• TASK DETAILS: Search the material for the word "Government" and report each line where it turns up.

• DATA TO USE:
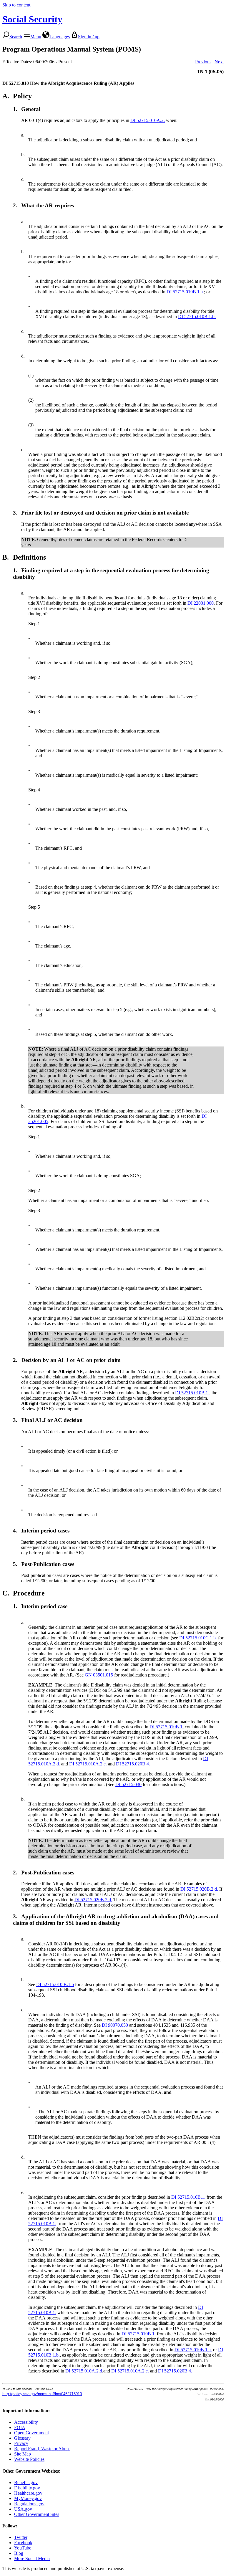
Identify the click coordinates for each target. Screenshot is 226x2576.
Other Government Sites (36, 2514)
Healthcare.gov (28, 2493)
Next (219, 61)
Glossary (22, 2438)
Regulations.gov (29, 2503)
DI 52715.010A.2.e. (88, 1763)
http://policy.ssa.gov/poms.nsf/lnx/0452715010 (42, 2394)
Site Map (22, 2453)
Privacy (21, 2443)
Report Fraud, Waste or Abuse (42, 2448)
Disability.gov (27, 2487)
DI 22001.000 (200, 603)
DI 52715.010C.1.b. (198, 1637)
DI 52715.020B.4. (133, 1763)
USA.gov (23, 2508)
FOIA (19, 2427)
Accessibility (26, 2422)
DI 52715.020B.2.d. (199, 1889)
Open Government (31, 2432)
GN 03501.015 (99, 1674)
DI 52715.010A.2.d (83, 2370)
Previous (203, 61)
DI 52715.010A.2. (147, 120)
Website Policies (29, 2459)
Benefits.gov (26, 2482)
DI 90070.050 (115, 2025)
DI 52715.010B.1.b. (197, 316)
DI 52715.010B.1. (192, 1392)
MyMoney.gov (28, 2498)
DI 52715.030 (128, 1784)
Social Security (32, 19)
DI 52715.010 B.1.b (55, 1984)
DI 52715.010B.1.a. (185, 291)
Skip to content (16, 4)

• ANSWER TO THE EXERCISE:
Other Government Sites (36, 2514)
Open Government (31, 2432)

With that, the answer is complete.